Sunday, June 11, 2006

Minha cabeça tá virando fumaça

O título diz tudo. Hoje acordei brava, falando, como se estivesse numa discussão, do "estreitamento lingüístico" ocorrido na tradução, quando da escrita dos Evangelhos ( ????) da experiência histórica vivida em aramaico ( ??) porque a koyné ( o grego geral, usado na época da Roma imperial) tinha menos verbos (????) que o aramaico. Ou seja, tô virando figurante da Santa Ceia, um horror.

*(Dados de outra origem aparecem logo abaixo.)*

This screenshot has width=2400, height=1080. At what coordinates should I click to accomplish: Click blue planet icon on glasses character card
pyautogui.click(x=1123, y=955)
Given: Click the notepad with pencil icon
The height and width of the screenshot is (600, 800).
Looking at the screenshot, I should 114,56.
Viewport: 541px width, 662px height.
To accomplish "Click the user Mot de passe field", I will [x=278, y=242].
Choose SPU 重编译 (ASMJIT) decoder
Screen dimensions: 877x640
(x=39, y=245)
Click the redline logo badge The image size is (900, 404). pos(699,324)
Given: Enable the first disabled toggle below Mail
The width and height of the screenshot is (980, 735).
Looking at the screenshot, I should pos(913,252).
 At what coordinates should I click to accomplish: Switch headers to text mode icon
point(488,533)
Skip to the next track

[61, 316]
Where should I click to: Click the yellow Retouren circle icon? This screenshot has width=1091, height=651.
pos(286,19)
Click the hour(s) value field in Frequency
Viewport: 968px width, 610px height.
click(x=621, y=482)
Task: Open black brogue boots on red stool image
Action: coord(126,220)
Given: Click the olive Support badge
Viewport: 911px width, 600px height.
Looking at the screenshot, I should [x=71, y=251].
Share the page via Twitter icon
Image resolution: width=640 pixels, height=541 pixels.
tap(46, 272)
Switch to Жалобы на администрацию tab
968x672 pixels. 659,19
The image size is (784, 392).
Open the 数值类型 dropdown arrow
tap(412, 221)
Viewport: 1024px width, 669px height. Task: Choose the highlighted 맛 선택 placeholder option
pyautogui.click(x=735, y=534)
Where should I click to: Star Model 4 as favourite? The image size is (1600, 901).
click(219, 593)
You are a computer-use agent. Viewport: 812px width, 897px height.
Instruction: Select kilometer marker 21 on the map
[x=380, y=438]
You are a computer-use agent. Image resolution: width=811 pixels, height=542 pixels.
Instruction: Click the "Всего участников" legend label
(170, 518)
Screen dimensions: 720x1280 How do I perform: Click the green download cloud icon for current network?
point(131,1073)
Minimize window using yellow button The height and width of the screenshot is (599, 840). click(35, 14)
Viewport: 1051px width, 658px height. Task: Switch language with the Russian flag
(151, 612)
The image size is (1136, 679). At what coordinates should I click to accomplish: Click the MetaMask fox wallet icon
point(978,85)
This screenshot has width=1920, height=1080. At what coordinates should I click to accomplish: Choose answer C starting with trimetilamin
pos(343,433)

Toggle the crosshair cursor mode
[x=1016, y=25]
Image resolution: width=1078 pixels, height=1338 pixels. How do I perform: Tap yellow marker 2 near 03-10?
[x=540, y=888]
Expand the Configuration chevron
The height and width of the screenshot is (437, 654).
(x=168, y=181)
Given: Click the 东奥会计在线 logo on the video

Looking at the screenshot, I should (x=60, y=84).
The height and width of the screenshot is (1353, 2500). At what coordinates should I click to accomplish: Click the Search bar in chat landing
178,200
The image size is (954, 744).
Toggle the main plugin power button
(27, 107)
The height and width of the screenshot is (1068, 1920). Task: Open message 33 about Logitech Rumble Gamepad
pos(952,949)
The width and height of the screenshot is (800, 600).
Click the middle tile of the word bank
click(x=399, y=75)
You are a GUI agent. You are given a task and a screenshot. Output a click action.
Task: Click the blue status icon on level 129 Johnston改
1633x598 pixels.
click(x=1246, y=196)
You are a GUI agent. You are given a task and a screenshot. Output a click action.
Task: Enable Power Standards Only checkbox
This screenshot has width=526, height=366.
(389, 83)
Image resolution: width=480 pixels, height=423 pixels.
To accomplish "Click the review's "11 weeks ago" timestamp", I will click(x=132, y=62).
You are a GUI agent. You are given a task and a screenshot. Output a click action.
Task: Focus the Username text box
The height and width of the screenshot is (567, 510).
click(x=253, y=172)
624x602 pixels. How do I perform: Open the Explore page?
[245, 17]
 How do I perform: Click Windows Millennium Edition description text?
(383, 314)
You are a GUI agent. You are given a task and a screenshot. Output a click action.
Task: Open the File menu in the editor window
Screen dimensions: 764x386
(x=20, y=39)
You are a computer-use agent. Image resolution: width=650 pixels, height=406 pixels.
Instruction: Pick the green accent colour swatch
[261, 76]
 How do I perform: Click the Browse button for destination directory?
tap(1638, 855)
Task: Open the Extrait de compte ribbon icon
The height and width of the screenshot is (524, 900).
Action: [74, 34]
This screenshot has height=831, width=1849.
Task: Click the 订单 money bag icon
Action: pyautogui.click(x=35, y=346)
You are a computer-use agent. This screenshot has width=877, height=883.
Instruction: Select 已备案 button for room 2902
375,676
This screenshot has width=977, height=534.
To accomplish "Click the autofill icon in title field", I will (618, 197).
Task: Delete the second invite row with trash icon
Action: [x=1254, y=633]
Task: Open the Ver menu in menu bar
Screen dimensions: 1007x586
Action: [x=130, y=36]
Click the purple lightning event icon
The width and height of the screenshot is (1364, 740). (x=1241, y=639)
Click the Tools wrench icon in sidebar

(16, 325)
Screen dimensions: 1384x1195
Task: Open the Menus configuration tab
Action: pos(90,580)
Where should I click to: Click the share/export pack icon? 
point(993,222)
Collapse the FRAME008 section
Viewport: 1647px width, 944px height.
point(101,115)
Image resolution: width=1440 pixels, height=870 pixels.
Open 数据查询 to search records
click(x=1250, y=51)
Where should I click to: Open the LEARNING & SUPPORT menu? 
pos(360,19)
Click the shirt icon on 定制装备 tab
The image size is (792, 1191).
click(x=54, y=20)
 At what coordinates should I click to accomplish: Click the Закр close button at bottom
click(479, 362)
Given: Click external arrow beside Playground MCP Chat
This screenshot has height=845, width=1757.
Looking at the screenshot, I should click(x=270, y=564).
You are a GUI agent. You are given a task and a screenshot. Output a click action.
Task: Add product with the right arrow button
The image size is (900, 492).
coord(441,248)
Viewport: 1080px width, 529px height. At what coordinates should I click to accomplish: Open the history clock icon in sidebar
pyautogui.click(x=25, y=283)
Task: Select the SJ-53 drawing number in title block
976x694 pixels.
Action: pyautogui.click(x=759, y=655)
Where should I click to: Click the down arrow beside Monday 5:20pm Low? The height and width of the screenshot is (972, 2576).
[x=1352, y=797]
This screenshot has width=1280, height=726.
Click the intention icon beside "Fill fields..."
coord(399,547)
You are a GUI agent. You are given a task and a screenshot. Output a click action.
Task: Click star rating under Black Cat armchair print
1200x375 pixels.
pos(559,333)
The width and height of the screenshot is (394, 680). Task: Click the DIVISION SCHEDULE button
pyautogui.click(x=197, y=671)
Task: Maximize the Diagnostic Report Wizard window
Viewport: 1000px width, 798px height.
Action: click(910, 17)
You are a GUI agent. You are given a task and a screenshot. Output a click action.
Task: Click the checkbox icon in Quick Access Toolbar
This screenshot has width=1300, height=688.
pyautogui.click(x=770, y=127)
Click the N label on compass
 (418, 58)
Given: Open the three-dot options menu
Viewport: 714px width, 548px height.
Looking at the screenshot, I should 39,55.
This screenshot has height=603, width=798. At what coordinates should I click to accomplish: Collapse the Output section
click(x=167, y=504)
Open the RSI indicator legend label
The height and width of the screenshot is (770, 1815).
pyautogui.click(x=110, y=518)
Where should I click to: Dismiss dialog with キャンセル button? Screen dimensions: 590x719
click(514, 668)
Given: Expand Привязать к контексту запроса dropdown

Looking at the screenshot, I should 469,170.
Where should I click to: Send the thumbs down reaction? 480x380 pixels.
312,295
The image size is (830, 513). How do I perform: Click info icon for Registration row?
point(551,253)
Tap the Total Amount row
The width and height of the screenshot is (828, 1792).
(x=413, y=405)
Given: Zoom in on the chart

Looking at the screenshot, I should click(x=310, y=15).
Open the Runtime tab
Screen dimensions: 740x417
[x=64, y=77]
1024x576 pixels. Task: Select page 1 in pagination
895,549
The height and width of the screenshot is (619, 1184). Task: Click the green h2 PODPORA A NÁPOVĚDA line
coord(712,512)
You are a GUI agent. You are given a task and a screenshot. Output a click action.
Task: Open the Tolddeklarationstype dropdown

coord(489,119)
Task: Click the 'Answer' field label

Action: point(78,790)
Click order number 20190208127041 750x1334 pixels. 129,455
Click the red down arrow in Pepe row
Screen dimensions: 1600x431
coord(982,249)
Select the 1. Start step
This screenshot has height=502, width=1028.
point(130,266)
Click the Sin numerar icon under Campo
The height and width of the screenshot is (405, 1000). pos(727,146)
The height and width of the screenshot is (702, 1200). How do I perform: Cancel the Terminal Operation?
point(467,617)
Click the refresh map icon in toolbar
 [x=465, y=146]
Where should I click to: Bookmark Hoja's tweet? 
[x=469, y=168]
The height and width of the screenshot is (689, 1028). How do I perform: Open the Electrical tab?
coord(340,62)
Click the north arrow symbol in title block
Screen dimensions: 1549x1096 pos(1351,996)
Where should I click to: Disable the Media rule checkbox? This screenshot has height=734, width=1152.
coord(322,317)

Em verdade vos digo, caros leitores, que o negócio ficou feio pro meu lado. Sei que muitos, em contatos telefônicos, via msn, etcs, etcs, procuraram me acalmar e me mostrar que a situação não é tão trágica. Concordo que há situações muito piores no mundo, blablabla, mas a minha angústia não é existencial. Eu me alegro com cada manhã que nasce, com a comida na panela e com café com leite. Meu problema é político. As instituições públicas de ensino superior nesse país foram e estão sendo sucateadas, precisamos defendê-las da invasão bárbara dos cursinhos da vida, mas meus caros, precisamos também reconhecer que tais instituições são umas verdadeiras casas da mãe joana. Agência de fomento então nem se fala. A experiência que estou tendo, todo mundo tem, mas isso não significa aceitar a baixaria como regra. Vivemos situações absurdas, dignas do Castelo do Kafka, e beleza?
Por isso procede a sugestão de Dani, num comentário à última postagem. Precisamos criar um grupo terrorista, o Panda Power. Os integrantes do Panda Power, vestidos de panda, invadirão FAPESP, CNPq, reitorias, DAC, bandeijões, e distribuirão pirulitos para todos. Falando sério, a situação do pesquisador, do professor, do aluno, e também dos funcionários ( tem muito funcionário que trabalha para 57 colegas não trabalharem) tá preta.